The Ohio state education department has made history by adding “and Workforce” to its name, giving career education equal importance to traditional academic schooling. Steve Dackin, the appointed director of the recast Ohio Department of Education and Workforce, prioritizes building pathways to careers, as well as overseeing the state’s shift to the science of reading. Dackin believes that career education is even more crucial than addressing academic deficits caused by the pandemic, stating that “a good job is the quickest way out of poverty.” His main focus is on ensuring that students can read, write, and have the skills necessary for employment. Dackin brings experience in both school districts and career pathways, having served as a superintendent and administrator. He has also worked on research projects examining career opportunities in schools. The new director position is appointed by the governor, eliminating previous conflict of interest concerns. Despite controversy surrounding the shift to an appointed director and the limited powers of the state board and superintendent, Dackin is determined to fulfill the department’s expanded mission.

Dackin believes that education and workforce preparation cannot be separated. He underlines the importance of preparing students for the demands of an information-based economy and the skills needed for the workforce. He mentions the example of employers expressing their need for workers who pass drug tests and possess the necessary skill sets and employability skills, such as punctuality and teamwork. Dackin suggests rethinking the structure of high schools to better align with the demands of the modern workforce. He expresses interest in Indiana’s efforts to transform high school education and make work experiences a central part of the curriculum. Dackin emphasizes that his main goal is to ensure that every student is prepared for a good job, emphasizing again that employment is essential in alleviating poverty.

Dackin outlines the four priorities of the Ohio Department of Education and Workforce: prioritizing basic literacy skills, preparing students for employment, addressing learning deficits caused by the pandemic, and focusing on students’ mental and emotional well-being. He highlights the importance of concentrating on a few key areas and excelling in these aspects to bring about significant change. Dackin explains that his alignment with the governor’s priorities was a crucial factor in accepting the director position. He believes that literacy is foundational and supports the governor’s focus on the science of reading, which aims to improve students’ reading abilities based on research findings. Dackin claims that quality teachers and principals, along with enforcing research-based reading approaches, can make a significant difference in students’ outcomes.

Dackin acknowledges the challenge of balancing workforce preparation and general education, noting that they are interconnected.

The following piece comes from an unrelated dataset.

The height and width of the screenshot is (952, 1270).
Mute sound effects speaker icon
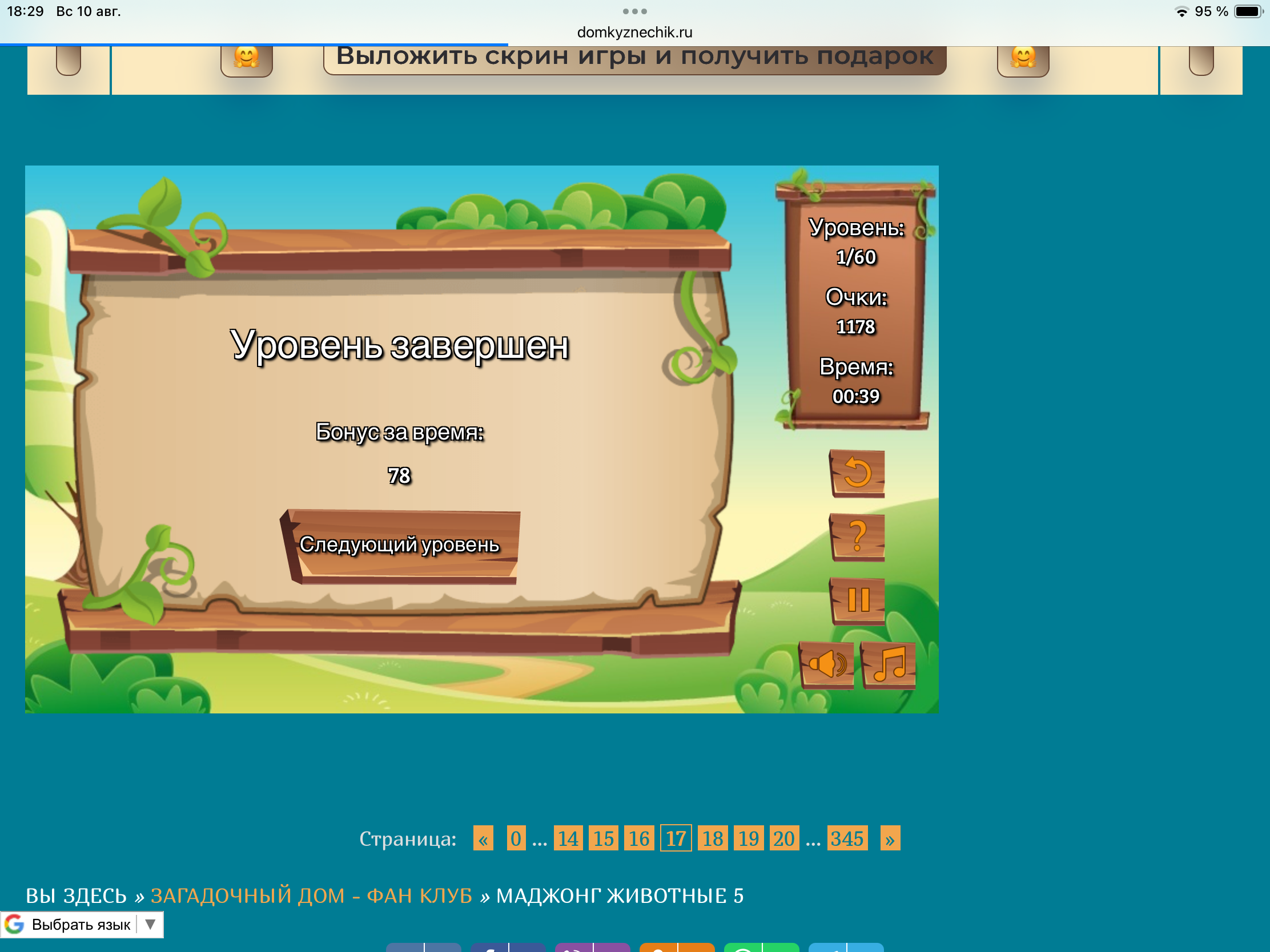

He points out the need to reverse-engineer the K-12 experience to ensure that students leave high school with the skills required for employment. He mentions the research project he has been working on, which highlights the lack of information students have about career opportunities. He believes that every student should have access to labor market data to make informed decisions about their future careers. Dackin emphasizes the importance of multiple strategies and outcome data to guide the department’s vision. Scaling successful systems and ensuring equal access to quality education and job opportunities are significant challenges faced by the state of Ohio.